Embedding and identification of cell types

Request a detailed protocol

Data from all nuclei (two animals, 5 libraries of ~3000 nuclei per animal) were analyzed simultaneously. Viral-derived sequences were removed for the purposes of embedding clustering and cell type identification. The initial dataset contained 32,335 nuclei, with more than 200 unique non-viral transcripts (UMIs) assigned to each nucleus. We recovered an average of 866 unique non-viral transcripts per nucleus, representing 610 unique genes. The R software package Seurat (Butler et al., 2018; Satija et al., 2015) was used to cluster cells. First, the data were log-normalized and scaled to 10,000 transcripts per cell. Variable genes were identified using the FindVariableGenes() function. The following parameters were used to set the minimum and maximum average expression and the minimum dispersion: x.low.cutoff = 0.0125, x.high.cutoff = 3, y.cutoff = 0.5. Next, the data was scaled using the ScaleData() function, and principle component analysis (PCA) was carried out. The FindClusters() function using the top 30 principal components (PCs) and a resolution of 1.5 was used to determine the initial 29 clusters. Based on the expression of known marker genes we merged clusters that represented the same cell type. Our final list of cell types was: Excitatory neurons, PV Interneurons, SST Interneurons, VIP interneurons, NPY Interneurons, Astrocytes, Vascular-associated cells, Microglia, Oligodendrocytes, and Oligodendrocyte precursor cells.

Enrichment calculation

Request a detailed protocol

Viral vector expression for each of the 861 barcodes across the ten cell types was calculated by averaging the expression of barcoded transcripts across all the individual nuclei that were assigned to that cell type. The relative fold-enrichment in expression toward Sst+ cells was computed as the ratio of the mean expression in Sst+ cells and the mean expression in Sst- cells: (mean(Sst+ cells)+0.01)/ (mean(Sst- cells)+0.01).

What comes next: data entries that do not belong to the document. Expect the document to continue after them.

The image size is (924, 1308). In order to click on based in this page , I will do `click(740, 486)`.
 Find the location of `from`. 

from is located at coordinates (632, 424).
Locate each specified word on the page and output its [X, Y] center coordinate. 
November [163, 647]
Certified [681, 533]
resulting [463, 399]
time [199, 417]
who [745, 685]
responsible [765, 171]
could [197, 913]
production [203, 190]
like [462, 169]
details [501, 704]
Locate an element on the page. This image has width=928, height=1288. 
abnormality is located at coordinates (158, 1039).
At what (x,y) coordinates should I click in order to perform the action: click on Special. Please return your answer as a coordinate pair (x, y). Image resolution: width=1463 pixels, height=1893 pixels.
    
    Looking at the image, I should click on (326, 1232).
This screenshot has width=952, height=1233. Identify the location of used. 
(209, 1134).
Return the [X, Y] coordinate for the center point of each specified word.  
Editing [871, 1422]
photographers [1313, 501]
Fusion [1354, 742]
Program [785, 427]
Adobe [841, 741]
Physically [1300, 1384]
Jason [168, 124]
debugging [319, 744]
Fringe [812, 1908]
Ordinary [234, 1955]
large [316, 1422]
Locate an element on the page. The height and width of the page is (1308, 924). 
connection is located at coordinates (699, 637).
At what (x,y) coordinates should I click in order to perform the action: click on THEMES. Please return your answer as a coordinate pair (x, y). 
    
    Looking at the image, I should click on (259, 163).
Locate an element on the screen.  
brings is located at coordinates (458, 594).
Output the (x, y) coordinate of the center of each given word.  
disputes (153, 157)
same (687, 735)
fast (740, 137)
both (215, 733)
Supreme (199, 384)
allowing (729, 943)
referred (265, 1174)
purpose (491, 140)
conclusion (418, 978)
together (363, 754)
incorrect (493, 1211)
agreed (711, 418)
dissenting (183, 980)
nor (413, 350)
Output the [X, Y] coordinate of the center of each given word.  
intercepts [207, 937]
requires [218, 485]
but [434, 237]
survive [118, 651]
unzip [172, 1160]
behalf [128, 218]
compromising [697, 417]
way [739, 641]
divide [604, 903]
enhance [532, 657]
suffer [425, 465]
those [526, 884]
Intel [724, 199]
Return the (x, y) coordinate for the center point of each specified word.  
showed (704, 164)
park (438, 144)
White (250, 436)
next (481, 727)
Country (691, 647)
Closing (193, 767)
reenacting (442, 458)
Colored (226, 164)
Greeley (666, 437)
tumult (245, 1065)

Viral GRE expression for each of the 287 barcodes was calculated at the single-nucleus level as a sum of the expression of the three barcodes that were paired with that GRE. Average GRE-driven expression across the ten cell types was calculated by averaging the expression of the GRE transcripts across all the individual nuclei that were assigned to that cell type. The relative fold-enrichment in GRE expression toward Sst+ cells was determined as the ratio of the mean expression in Sst+ cells and the mean expression in Sst- cells: (mean(Sst+ cells)+0.01)/ (mean(Sst- cells)+0.01).

Differential gene expression

Request a detailed protocol

To identify which of the GRE-driven transcripts were statistically enriched in Sst+ vs. Sst- cells, we carried out differential gene expression analysis using the R package Monocle2 (Trapnell et al., 2014) (Trapnell et al., 2014) . The data were modeled and normalized using a negative binomial distribution, consistent with snRNA-seq experiments. The functions estimateSizeFactors(), estimateDispersions() and differentialGeneTest() were used to identify which of the GRE-derived transcripts were statistically enriched in Sst+ cells. GREs whose false discovery rate (FDR) was less than 0.01 were considered enriched.

Subsampling GRE reads

Request a detailed protocol

A matrix containing counts per cell for GRE12, GRE19, GRE22, GRE44, GRE80 was subsampled using the rbinom function from the ‘stats’ package in R with the following probabilities (0.5, 0.25, 0.125, 0.0625). The resulting matrix was then analyzed by differential gene expression using the R package Monocle2 as stated above. This process was repeated ten times for each subsampling probability.

Fluorescence microscopy

Sample preparation

Request a detailed protocol

Mice were sacrificed and perfused with 4% PFA followed by PBS. The brain was dissected out of the skull and post-fixed with 4% PFA for 1–3 days at 4°C. The brain was mounted on the vibratome (Leica VT1000S) and coronally sectioned into 100 μm slices. Sections containing V1 were arrayed on glass slides and mounted using DAPI Fluoromount-G (Southern Biotech).

Sample imaging

Request a detailed protocol

Sections containing V1 were imaged on a Leica SPE confocal microscope using an ACS APO 10x/0.30 CS objective (Harvard NeuroDiscovery Center). Tiled V1 cortical areas of ~1.2 mm by ~0.5 mm were imaged at a single optical section to avoid counting the same cell across multiple optical sections. Channels were imaged sequentially to avoid any optical crosstalk.

Immunostaining

Request a detailed protocol

To identify parvalbumin (PV)+ cells, coronal sections were washed three times with PBS containing 0.3% TritonX-100 (PBST) and blocked for 1 hr at room temperature with PBST containing 5% donkey serum. Section were incubated overnight at 4°C with mouse anti-PVALB antibody 1:2000 (Milipore), washed again three times with PBST, and incubated for 1 hr at room temperature with 1:500 donkey anti-mouse 647 secondary antibody (Life Technologies). After washing in PBST and PBS, samples were mounted onto glass slides using DAPI Fluoromount-G.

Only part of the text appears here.